=== Record set ===
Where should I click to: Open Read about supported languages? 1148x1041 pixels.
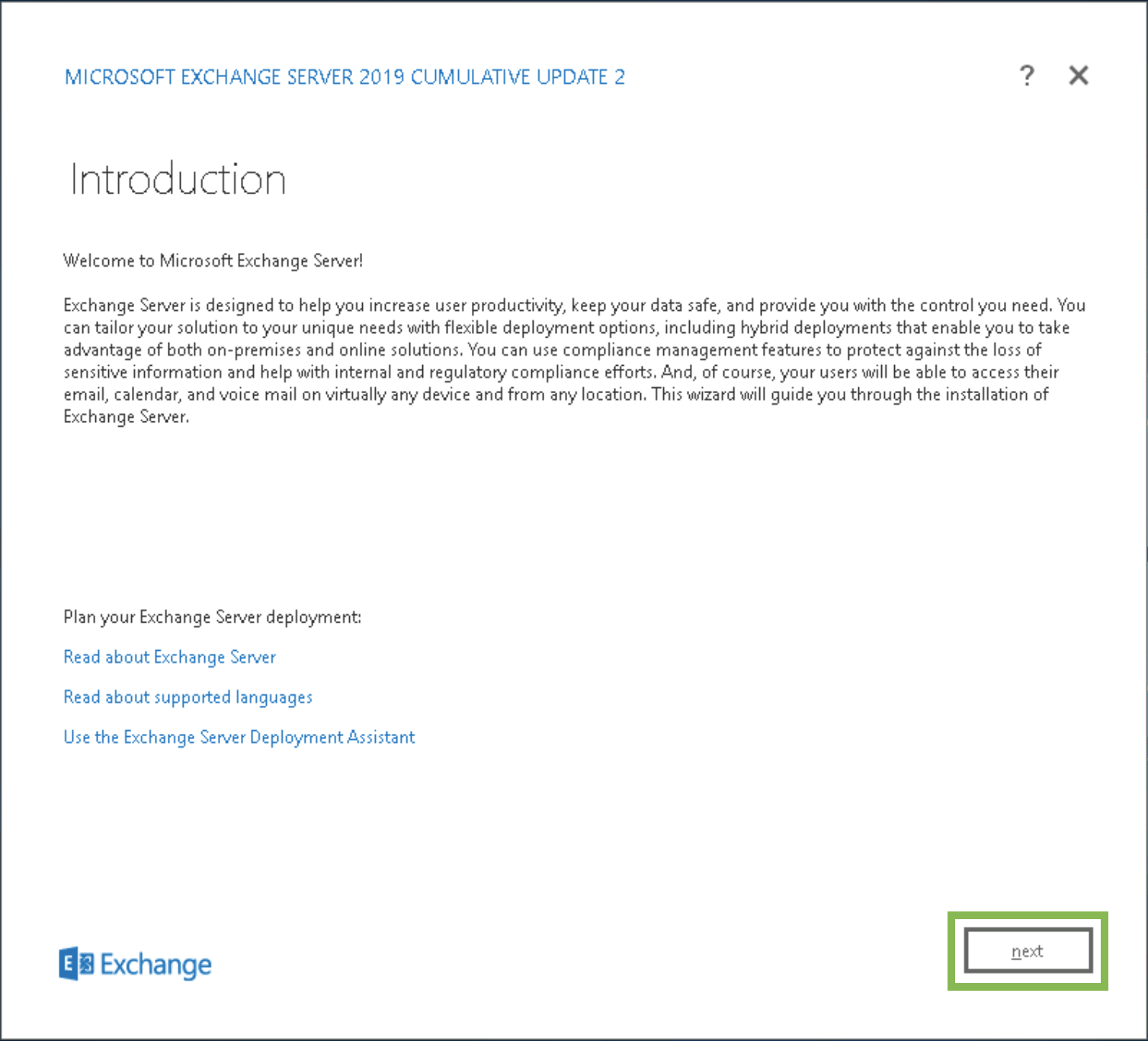pyautogui.click(x=188, y=697)
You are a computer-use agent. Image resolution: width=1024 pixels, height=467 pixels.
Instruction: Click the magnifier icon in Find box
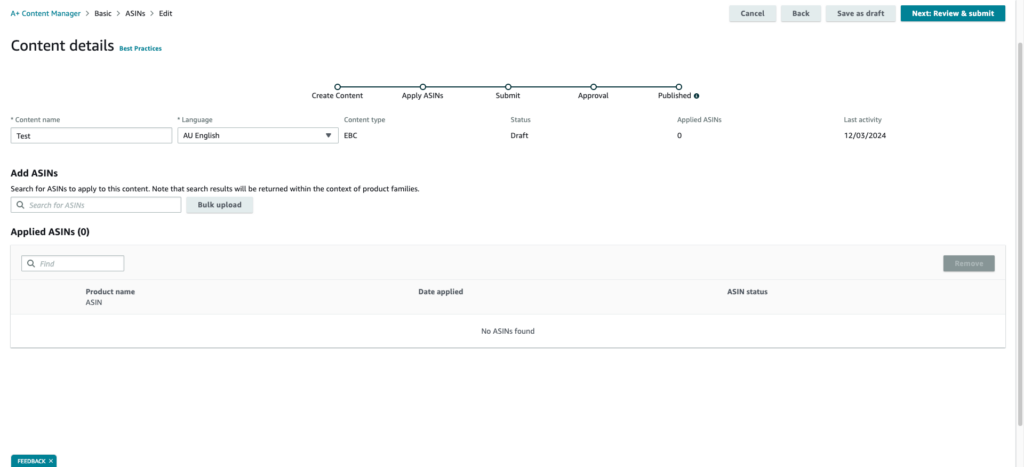click(x=31, y=264)
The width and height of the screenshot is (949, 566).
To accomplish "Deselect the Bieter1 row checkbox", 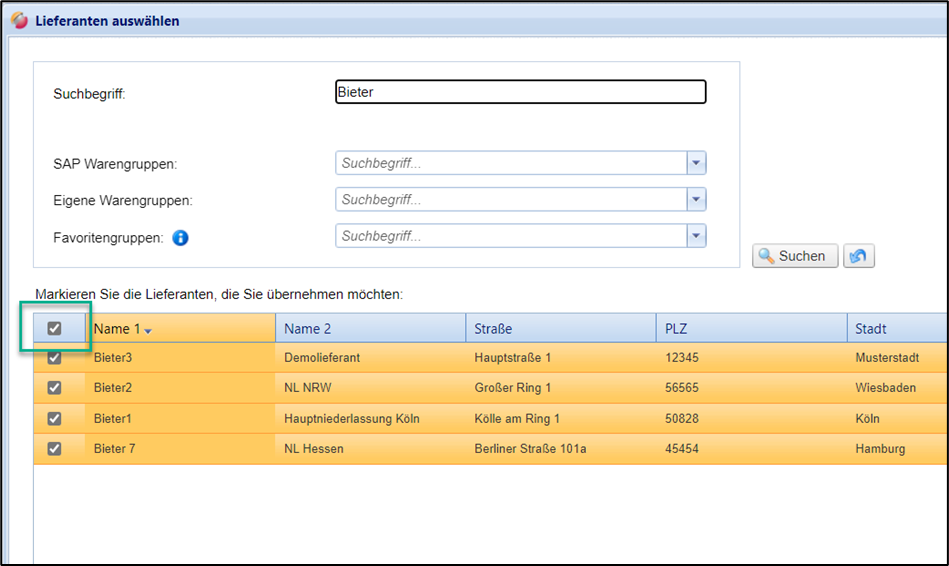I will coord(55,418).
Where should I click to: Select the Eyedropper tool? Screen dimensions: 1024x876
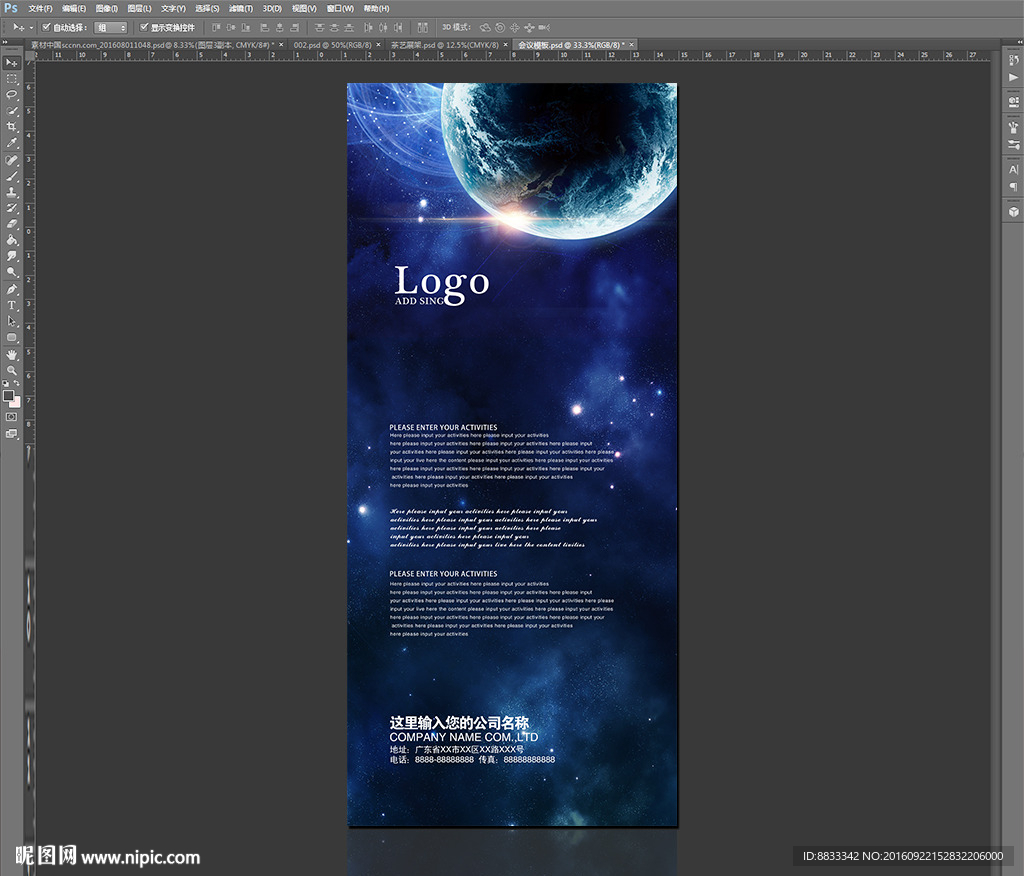point(12,143)
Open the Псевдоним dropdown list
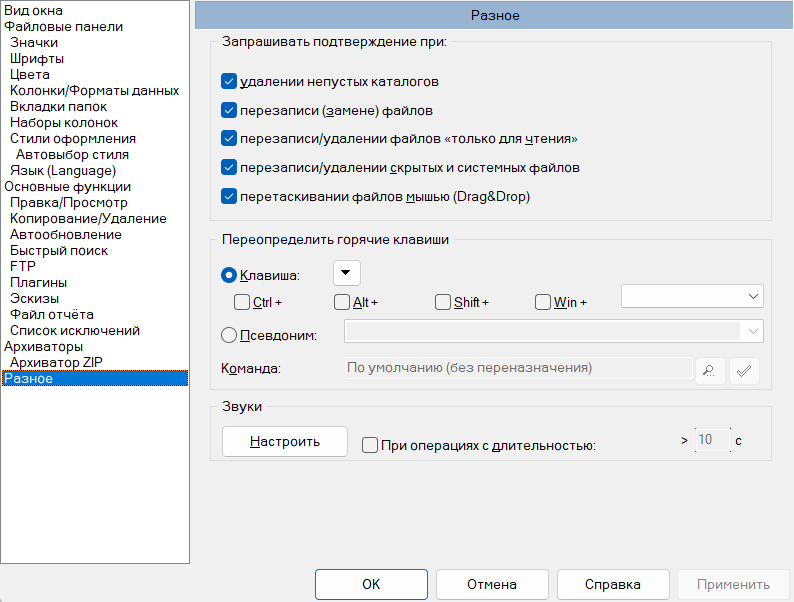794x602 pixels. tap(553, 331)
===
# Written exercise:
Change "dropdown list" to "drop-down menu" in the part of the listing that opens with the line containing "Where should I click to: Select" and runs through the end of the listing, and copy that part with nothing else altered. Leave the pictures out of your answer.

# Full answer:
Where should I click to: Select the Eyedropper tool? Screen dimensions: 1024x876
point(12,143)
Open the Псевдоним drop-down menu
794x602 pixels. tap(553, 331)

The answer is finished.